The air threat to the Middle East bases had diminished by now, and the need to provide manpower for other tasks took priority. By June 1944, the AA defences under MEF had been reduced to a 'shell' to protect Alexandria and the Suez Canal. In July, the regiment was disposed as follows:
- RHQ, 306 and 484 Btys under 17 AA Bde in the Suez Canal area
- 390 Bty under 1 AA Bde covering the Levant and Cyprus

The following month, 484 Bty began to disband (which was completed during August; officially it entered 'suspended animation' on 10 September) and most of its personnel were sent to No 2 Depot Regiment, RA, for drafting to other units.

==Postwar==
When the TA was reconstituted in 1947, it was at first proposed to reform the battery as a gun tractor battery, but that role was taken over by the Royal Army Service Corps, and instead 484 S/L Bty was reconstituted as 858th Movement Light Battery (Carmarthenshire Fortress), RA with HQ at Llanelli.

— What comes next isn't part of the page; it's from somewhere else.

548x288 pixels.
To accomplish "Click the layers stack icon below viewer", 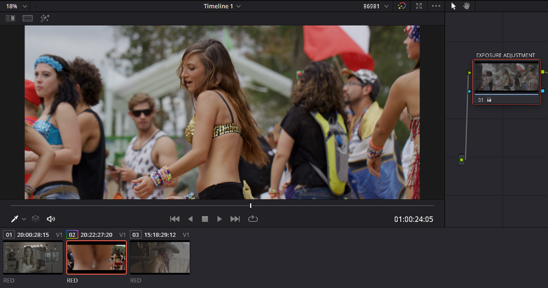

With the advances in radar technology, AA S/L units were under-employed by the end of World War II, but during the campaign in North West Europe 21st Army Group had pioneered the technique of reflecting light off the cloudbase to provide 'artificial moonlight' or 'movement light' (also known as 'Monty's moonlight' after 21st Army Group's commander, General Sir Bernard Montgomery) in support of night operations. This role was taken up by a number of independent S/L batteries (Moonlight Batteries) in the postwar era.

On 31 October 1956, the battery was converted back to RE and amalgamated into 108 Field Engineer Regiment, RE (formerly 53rd (Welsh) Division RE). This regiment was later absorbed into the Royal Monmouthshire Royal Engineers.

==Honorary Colonel==
Brevet Lieutenant-Colonel A.L. Holland, MC, was appointed Honorary Colonel of the Carmarthenshire Fortress Engineers on 5 January 1938.

==Memorials==
There is a memorial to the Royal Engineers of Carmarthenshire in World War II at the Guildhall in Carmarthen.

A number of members of 484 S/L Bty, mostly born in Llanelli, are buried at Pietà Military Cemetery and at Pembroke Military Cemetery on Malta.